SCRITTORE, sceneggiatore con Federico Fellini, regista, già docente
universitario, Ermanno Cavazzoni ha la capacità di raccontare il nostro
mondo come se fosse un altro, o altri mondi come se fossero il nostro. E
sempre con uno sguardo ironico, critico, che fa sorridere e pensare.
Come avviene leggendo "La valle dei ladri" (Quodlibet), riedizione di
"Cirenaica", un romanzo uscito nel 1999, ora di nuovo in libreria con
piccole variazioni e col titolo originario. Racconta di persone che
vivono in una città, Bassomondo, da cui pare impossibile uscire.
Cavazzoni, cos'è il Bassomondo?
"È una sensazione. Quella che ho di essere capitato sulla terra per
breve tempo e per sbaglio. Qui ci si sente sotto osservazione, come se
vivessimo per dare spettacolo agli dèi, se siamo credenti, o per
partecipare a una farsa in un teatro vuoto, se siamo atei. E senza
riuscire a uscirne, se non alla fine".
I suoi personaggi sono ladri e imbroglioni. Ci vede così?
"Sono dei reietti, che è la condizione umana, tra falsità e bugia.
Proviamo a cavarcela in un mondo in cui per forza si è truffatori,
ladri, bugiardi. È una condizione di natura, e tutte le cose nel
Bassomondo sono portate all'estremo".
La condizione umana è anche risibile, come quella dei vacanzieri nel suo film "Vacanze al mare".
"Sì, è un film nato grazie ai filmini privati raccolti dall'Archivio
Home Movies di Bologna, e riflette sulle vacanze: un fenomeno recente,
del secondo '900. Prima solo in pochi, e per motivi terapeutici,
andavano in spiaggia ben coperti, poi è diventata una cosa di massa e
tutti pensano sia sempre stato così, e che sarà sempre così, ma non è
detto: come le parrucche barocche sparirà anche questo, e anche l'amore
per quei luoghi tropicali che vendono paradisi da consumare in terra".

__SEZIONE DATI__
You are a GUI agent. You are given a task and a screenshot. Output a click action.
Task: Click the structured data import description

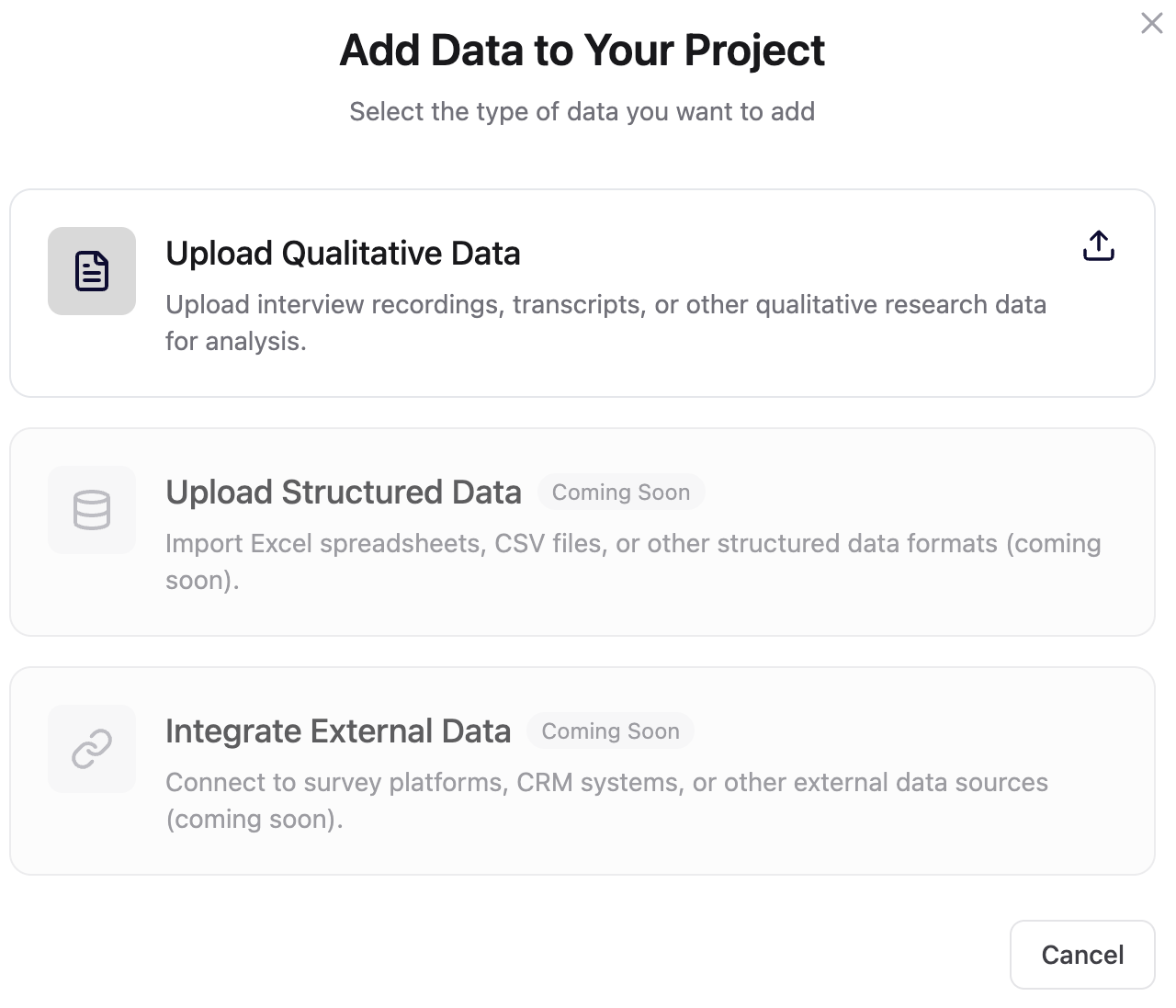[632, 561]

__ISTRUZIONI DI LAVORO__
- a) Secondo l'intervista a Ermanno Cavazzoni, in che anno è uscito il romanzo "Cirenaica"?
- b) Elenca tutti i ruoli professionali che l'intervista a Ermanno Cavazzoni gli attribuisce nella frase iniziale.
- c) Prosegui l'intervista a Ermanno Cavazzoni dopo l'ultima risposta riportata.

__RISPOSTE__
- a) Nel 1999.

- b)
- Scrittore
- Sceneggiatore con Federico Fellini
- Regista
- Già docente universitario

- c)
Parlando di paradisi, Bassomondo sembra quasi un aldilà.
"Un aldilà ma in senso platonico. Non un dopo-morte, ma un momento prima
di venire al mondo, in cui si acquisiscono quelle caratteristiche che
oggi sono considerate l'eredità genetica. E dove ricevi un imprimatur.
Così ad esempio ami una donna perché ti sembra di riconoscerla, come
l'avessi vista prima di nascere, come avviene al mio protagonista nel
finale".
Il finale del romanzo è alla stazione di Milano, dove tutto comincia con il ritrovamento di un dattiloscritto.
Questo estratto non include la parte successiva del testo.